Only in Hausdorff spaces. There are non-Hausdorff spaces with compact sets which are not closed.

For example, take X an infinite set and equip it with the finite complement topology:

$$\mathcal{T}=\{A\subseteq X~\vert~X\setminus A~\text{is finite}\}$$

then all subsets of X are compact, and so are the open subsets. But of course, not all subsets are closed.

This is an example of a noetherian space (= a space in which all open subsets are compact). They arise naturally in algebraic geometry.

EDIT: I'm sorry, I saw now that they were asking for a metric space. But I'll leave my answer here because it might be useful to some.

 

[Bacle2]

Deluks917 wrote, in part:

"A compact subset of a metric space is closed"

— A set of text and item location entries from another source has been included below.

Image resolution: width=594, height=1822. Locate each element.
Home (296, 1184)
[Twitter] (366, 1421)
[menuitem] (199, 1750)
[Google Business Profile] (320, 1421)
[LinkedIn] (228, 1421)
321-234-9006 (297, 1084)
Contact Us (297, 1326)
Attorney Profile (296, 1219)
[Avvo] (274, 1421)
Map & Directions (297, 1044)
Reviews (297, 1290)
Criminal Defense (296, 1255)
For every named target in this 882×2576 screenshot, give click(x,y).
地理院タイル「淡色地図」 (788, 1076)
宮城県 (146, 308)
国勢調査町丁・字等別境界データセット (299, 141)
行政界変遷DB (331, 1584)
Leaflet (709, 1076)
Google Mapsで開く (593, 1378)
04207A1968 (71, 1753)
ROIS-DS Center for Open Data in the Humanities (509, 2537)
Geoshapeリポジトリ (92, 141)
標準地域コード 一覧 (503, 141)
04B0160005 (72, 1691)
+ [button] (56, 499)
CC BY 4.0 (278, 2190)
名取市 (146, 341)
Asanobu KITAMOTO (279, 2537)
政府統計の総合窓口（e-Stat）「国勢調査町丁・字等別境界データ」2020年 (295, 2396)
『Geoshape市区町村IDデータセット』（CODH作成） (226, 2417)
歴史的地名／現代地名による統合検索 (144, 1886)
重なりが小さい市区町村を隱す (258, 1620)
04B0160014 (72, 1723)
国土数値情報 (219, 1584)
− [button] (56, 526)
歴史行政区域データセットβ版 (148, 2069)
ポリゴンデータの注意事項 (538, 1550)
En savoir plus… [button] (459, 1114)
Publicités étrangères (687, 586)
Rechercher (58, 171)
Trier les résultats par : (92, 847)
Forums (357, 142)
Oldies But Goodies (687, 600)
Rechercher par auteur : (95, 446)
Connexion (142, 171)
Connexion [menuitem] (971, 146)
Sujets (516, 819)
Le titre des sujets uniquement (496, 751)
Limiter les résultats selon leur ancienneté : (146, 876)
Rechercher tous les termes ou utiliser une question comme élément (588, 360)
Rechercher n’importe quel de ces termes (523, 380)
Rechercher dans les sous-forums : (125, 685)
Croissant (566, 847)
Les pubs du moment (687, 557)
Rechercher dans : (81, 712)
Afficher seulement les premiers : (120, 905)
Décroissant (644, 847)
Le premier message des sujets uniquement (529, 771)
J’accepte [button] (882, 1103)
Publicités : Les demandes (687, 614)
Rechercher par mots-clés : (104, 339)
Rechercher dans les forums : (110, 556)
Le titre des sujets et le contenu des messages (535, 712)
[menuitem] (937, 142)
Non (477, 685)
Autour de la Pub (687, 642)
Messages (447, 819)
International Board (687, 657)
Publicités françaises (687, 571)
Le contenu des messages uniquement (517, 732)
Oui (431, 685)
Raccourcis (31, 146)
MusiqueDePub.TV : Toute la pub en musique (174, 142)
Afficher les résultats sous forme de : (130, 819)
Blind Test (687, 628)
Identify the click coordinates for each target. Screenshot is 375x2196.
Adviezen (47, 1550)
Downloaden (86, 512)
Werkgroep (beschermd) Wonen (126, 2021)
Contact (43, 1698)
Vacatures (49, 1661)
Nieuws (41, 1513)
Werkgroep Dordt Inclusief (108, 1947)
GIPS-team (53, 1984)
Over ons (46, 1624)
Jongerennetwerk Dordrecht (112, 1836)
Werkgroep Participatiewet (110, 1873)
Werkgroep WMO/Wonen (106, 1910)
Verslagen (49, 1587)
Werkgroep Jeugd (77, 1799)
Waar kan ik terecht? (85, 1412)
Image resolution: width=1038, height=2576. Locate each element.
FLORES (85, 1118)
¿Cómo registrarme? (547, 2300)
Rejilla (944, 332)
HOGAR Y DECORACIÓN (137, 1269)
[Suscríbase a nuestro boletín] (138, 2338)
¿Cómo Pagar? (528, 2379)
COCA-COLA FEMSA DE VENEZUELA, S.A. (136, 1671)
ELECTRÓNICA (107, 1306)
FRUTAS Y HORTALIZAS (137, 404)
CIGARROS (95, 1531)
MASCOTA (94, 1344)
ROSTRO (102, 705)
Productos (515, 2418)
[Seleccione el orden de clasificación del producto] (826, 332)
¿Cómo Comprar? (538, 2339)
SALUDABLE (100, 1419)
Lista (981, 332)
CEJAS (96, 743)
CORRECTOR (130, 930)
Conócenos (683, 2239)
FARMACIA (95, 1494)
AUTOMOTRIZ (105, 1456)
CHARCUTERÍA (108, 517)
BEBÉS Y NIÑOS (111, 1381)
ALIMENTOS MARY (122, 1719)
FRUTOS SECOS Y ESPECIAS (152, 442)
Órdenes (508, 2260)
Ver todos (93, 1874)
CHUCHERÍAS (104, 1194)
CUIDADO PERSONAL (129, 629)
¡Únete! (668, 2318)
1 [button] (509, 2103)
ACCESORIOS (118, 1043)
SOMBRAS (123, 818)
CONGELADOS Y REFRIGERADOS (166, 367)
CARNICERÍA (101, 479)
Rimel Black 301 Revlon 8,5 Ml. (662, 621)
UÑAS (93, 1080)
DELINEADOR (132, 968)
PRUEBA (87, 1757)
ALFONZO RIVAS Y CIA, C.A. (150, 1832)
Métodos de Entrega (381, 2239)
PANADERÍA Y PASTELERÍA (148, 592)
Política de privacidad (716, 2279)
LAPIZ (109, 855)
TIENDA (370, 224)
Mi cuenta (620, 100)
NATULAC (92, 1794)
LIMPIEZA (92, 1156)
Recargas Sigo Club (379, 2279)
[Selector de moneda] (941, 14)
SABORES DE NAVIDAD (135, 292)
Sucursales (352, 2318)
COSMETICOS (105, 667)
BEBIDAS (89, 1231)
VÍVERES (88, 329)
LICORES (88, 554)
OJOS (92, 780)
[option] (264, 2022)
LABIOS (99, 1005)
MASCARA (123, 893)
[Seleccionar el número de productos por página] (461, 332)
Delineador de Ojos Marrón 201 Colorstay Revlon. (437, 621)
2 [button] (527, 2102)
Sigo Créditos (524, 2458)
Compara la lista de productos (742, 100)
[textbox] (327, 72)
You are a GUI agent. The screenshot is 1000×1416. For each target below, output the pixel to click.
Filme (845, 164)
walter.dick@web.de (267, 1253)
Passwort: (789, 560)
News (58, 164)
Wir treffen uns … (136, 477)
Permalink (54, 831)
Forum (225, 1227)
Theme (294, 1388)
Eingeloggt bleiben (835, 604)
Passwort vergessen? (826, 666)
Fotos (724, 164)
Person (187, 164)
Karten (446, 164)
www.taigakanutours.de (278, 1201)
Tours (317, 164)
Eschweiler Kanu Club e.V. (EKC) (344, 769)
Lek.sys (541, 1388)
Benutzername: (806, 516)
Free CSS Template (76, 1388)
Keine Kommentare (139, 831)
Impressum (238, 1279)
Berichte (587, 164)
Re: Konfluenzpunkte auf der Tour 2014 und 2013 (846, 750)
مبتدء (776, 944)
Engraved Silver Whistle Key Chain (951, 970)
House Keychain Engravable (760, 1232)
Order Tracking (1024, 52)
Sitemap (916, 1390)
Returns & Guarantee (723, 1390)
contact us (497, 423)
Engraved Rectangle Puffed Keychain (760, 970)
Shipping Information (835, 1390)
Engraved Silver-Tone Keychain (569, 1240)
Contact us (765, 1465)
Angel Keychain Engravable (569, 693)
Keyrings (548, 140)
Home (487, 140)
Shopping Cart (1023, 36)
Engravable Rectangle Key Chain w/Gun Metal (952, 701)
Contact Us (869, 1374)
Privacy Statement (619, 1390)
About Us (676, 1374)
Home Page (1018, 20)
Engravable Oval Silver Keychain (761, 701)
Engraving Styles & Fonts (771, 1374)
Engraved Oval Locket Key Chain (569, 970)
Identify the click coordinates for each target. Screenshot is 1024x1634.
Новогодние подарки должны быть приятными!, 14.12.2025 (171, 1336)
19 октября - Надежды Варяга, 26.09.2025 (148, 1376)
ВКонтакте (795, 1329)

Just a quick comment, to refresh my metric topology: an argument for why compact subsets X of metric spaces M are closed: as metric subspaces, compact metric spaces are complete. Now, use closed set version that a subset is closed iff (def.) it contains all its limit points. Now, assume there is a limit point m of X that is not in X. Then you can construct a Cauchy sequence in X that would converge to m, e.g., by taking balls B(m, 1/2ⁿ), but then X cannot be complete, since m is not in X.

 

[micromass]

Deluks917 wrote, in part:

"A compact subset of a metric space is closed"

Just a quick comment, to refresh my metric topology: an argument for why compact subsets X of metric spaces M are closed: as metric subspaces, compact metric spaces are complete. Now, use closed set version that a subset is closed iff (def.) it contains all its limit points. Now, assume there is a limit point m of X that is not in X. Then you can construct a Cauchy sequence in X that would converge to m, e.g., by taking balls B(m, 1/2ⁿ), but then X cannot be complete, since m is not in X.

Indeed. Do notice that you have used here that limits of sequences are unique!! The argument does not hold for pseudo-metric spaces.